Over the six months to Q1 2012 most of the key high streets across the EMEA region recorded no changes or just minor shifts in prime rental levels. Notable exceptions saw some core markets record an increase in prime rents, namely Vienna (14%), Hamburg (12%) and London (11%), as well as in the Baltic cities of Riga and Tallinn. In the UK it wasn’t only London which bucked the trend, Manchester (11%) and Edinburgh (9%) also saw rental growth. At the opposite end of the scale, Greece and Bulgaria saw the biggest falls, with prime rents in Athens and Sofia dropping 12% and 20% respectively. For these markets it has been a story of continuous decline since Q3 2010.
Shopping centre prime rents in the majority of monitored markets also remained stable. The most significant increases in terms of both six and twelve month periods were recorded in Glasgow (11% and 18%), Moscow (8% and 23%) and Belgrade (8% and 17%). Meanwhile Cairo’s rents went down a dramatic 24% - no doubt due to the uncertainty surrounding Egypt’s political and economic situation, with both occupiers and investors awaiting June’s election results before committing to the market.
Continuing the trend for stability in core real estate across much of the EMEA region, the vast majority of high street prime yields remained unchanged. Mild compression (between -10 and -25 bps) took place in the German cities of Stuttgart, Frankfurt and Dusseldorf. In Helsinki yields dropped by 35 bps to 6% and in Riga further compression was recorded with prime yields standing at 9% in Q1 2012, a -50 bps shift. A significant upward shift of 50 bps took place in Athens as the Greek economy remains in recession with poor retail sales and faint interest from investors.
A similar situation was observed in the case of prime shopping centre yields, with most of the markets reporting flat yields over the six month period. Yield compression took place in the Eastern European markets of Bratislava (-25 bps), Riga (-25 bps) and Vilnius (-50 bps). A minor upward shift (25 bps) was recorded across a number of British regional centres where investors’ activity has weakened. But it was Cairo which saw the biggest change, with a massive increase of prime yields (100 bps) highlighting faltering investor sentiment towards Egyptian retail as outlined above.
Stuart La Frenais, Head of EMEA Retail, commented: “Unsurprisingly, the occupier market remains key to rental growth and yield compression. Economic uncertainty across the EMEA region means consumers have grown more cautious about their spending. The expenditure that we are seeing is increasingly being spent online, as well as in prime retail locations, where greater choice is available and a more fulfilling shopping experience can be provided.
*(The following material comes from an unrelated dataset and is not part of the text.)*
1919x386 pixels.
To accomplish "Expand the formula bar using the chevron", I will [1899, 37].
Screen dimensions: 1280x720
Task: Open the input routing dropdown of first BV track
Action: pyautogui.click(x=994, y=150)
“High end fashion brands which have been recording increasing interest from customers can expect continued growth. Further increases in prime high street rents are anticipated in the strong retail markets of London, Frankfurt, Hamburg, Moscow and St Petersburg.
“Yields are expected to remain flat in the vast majority of the monitored markets, with compression forecast for London and St Petersburg. Prime retail locations which continue to draw international retailers will remain within the sphere of investor’s interest. No fast recovery should be expected for the weakest markets.
“In summary, the region’s prime markets are expected to remain stable despite economic uncertainty. Greece and Egypt, which prove the exception to the rule, have been impacted heavily by their own economic and political situations.”